-- Opening Marker --
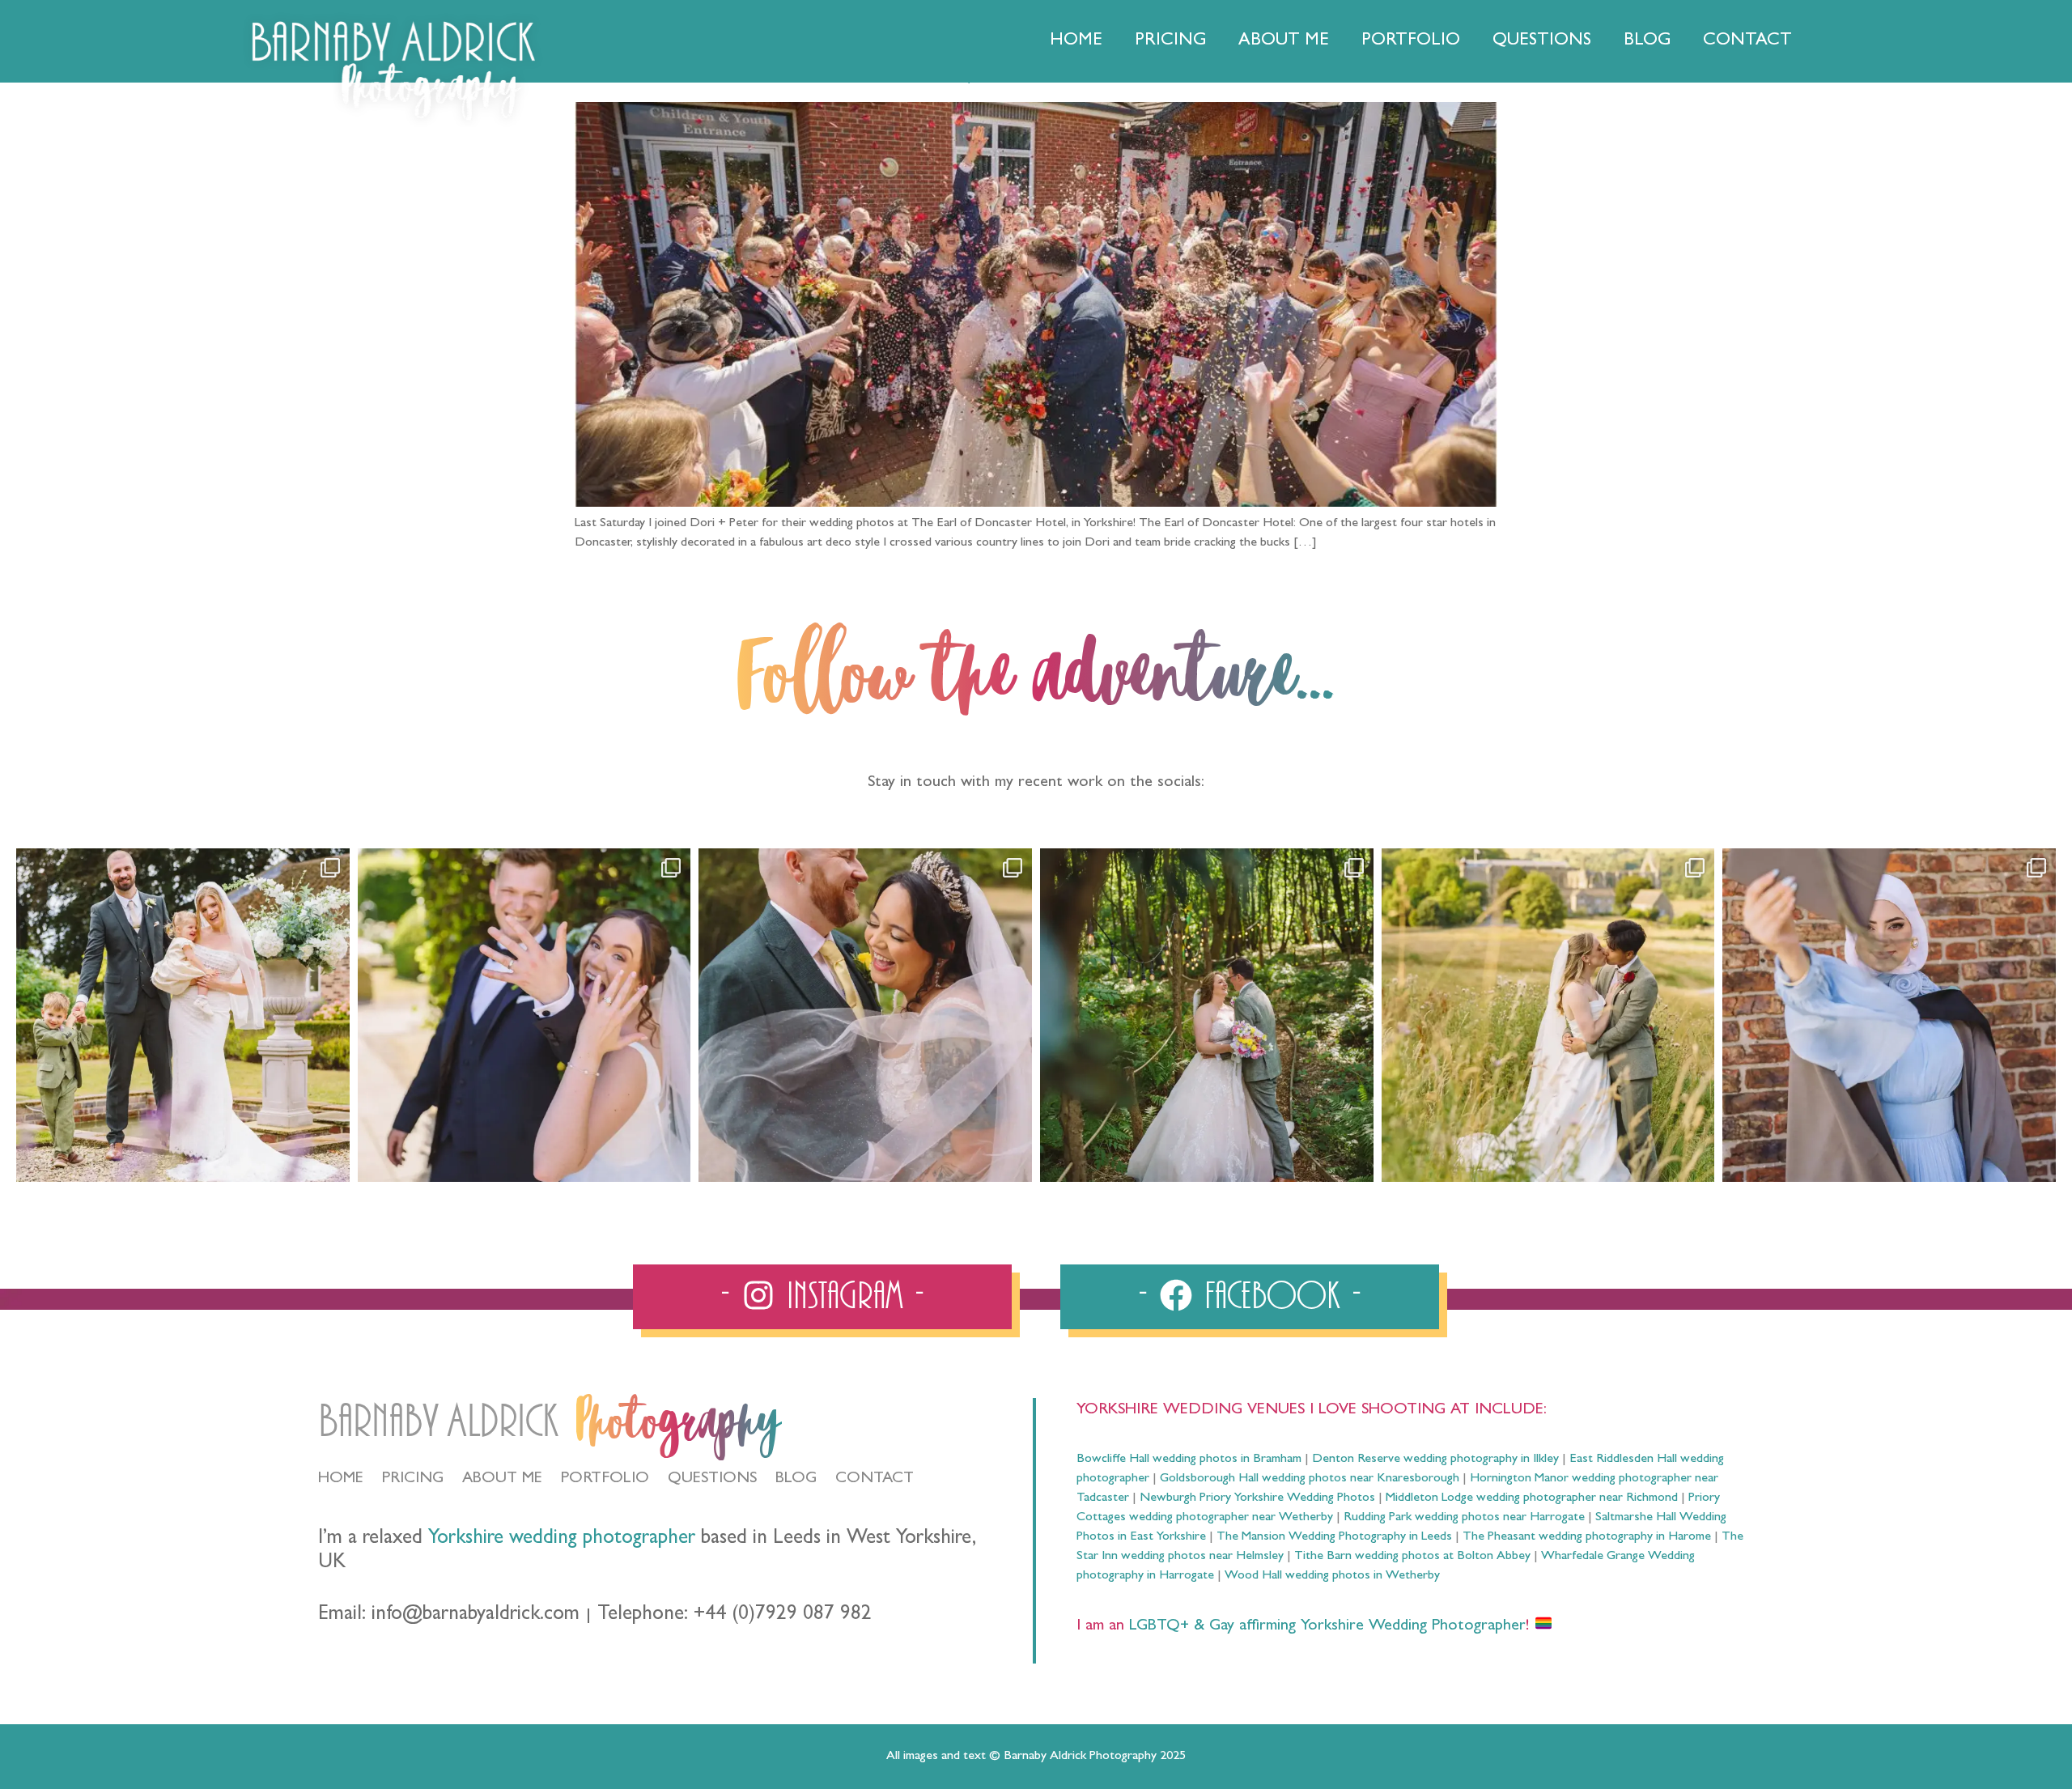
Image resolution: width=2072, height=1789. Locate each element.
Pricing (1170, 41)
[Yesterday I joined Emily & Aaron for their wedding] (183, 1015)
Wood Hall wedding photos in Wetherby (1332, 1576)
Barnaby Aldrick (438, 1422)
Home (1076, 41)
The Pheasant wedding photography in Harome (1587, 1537)
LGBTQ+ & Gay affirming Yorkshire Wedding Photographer (1325, 1626)
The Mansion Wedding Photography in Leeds (1334, 1537)
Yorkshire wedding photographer (561, 1539)
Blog (1647, 41)
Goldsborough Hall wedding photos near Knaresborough (1309, 1478)
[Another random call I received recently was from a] (1889, 1015)
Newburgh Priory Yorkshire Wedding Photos (1257, 1498)
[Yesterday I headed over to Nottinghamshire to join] (865, 1015)
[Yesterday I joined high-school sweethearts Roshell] (1207, 1015)
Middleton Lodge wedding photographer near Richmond (1532, 1498)
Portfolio (1410, 41)
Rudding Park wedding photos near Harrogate (1464, 1517)
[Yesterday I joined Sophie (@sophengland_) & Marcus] (524, 1015)
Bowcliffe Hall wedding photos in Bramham (1188, 1459)
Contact (1747, 41)
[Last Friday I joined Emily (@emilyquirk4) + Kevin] (1548, 1015)
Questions (1541, 41)
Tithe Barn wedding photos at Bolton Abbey (1412, 1556)
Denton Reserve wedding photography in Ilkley (1435, 1459)
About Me (1283, 41)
-- Closing Marker --
→ **About this task**
Which lines of the data hold the string "Yorkshire"? Return each of them.

→ **Solution below**
LGBTQ+ & Gay affirming Yorkshire Wedding Photographer (1325, 1626)
Yorkshire wedding photographer (561, 1539)
Newburgh Priory Yorkshire Wedding Photos (1257, 1498)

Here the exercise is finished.